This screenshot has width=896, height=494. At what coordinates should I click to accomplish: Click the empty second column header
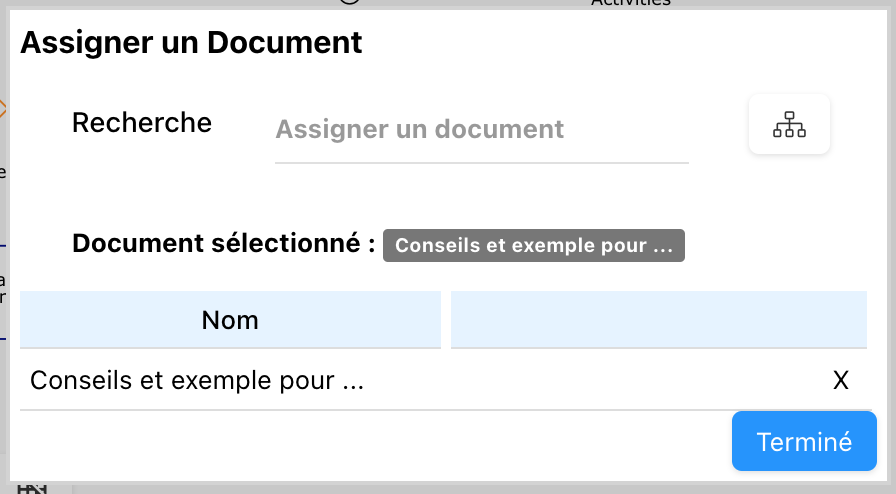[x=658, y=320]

_ _ _

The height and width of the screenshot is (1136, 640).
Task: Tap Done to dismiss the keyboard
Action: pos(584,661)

_ _ _

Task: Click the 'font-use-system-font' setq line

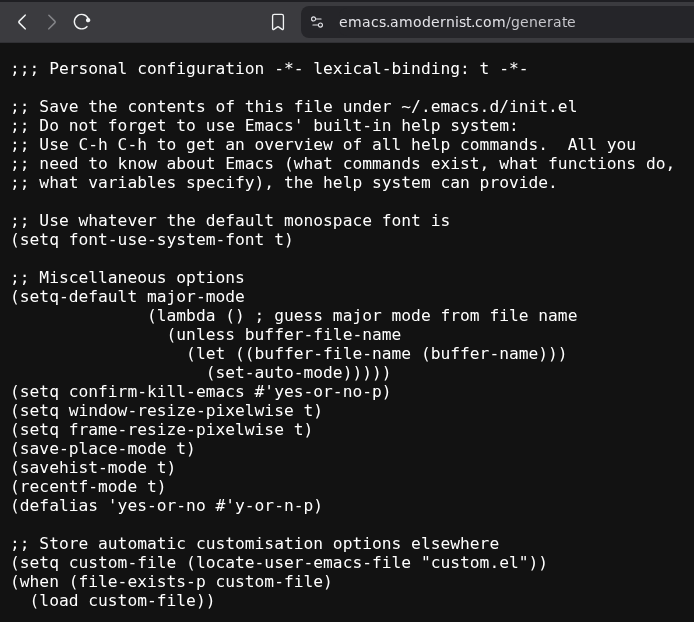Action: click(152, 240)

_ _ _

[TASK REQUIREMENTS] Lay out everything from the line containing "This screenshot has" down to the line containing "[x=658, y=320]" as a numbered list, skipping blank lines and leaving the pictures out.

[WRITTEN REPLY]
1. This screenshot has width=896, height=494. At what coordinates should I click to accomplish: Click the empty second column header
2. [x=658, y=320]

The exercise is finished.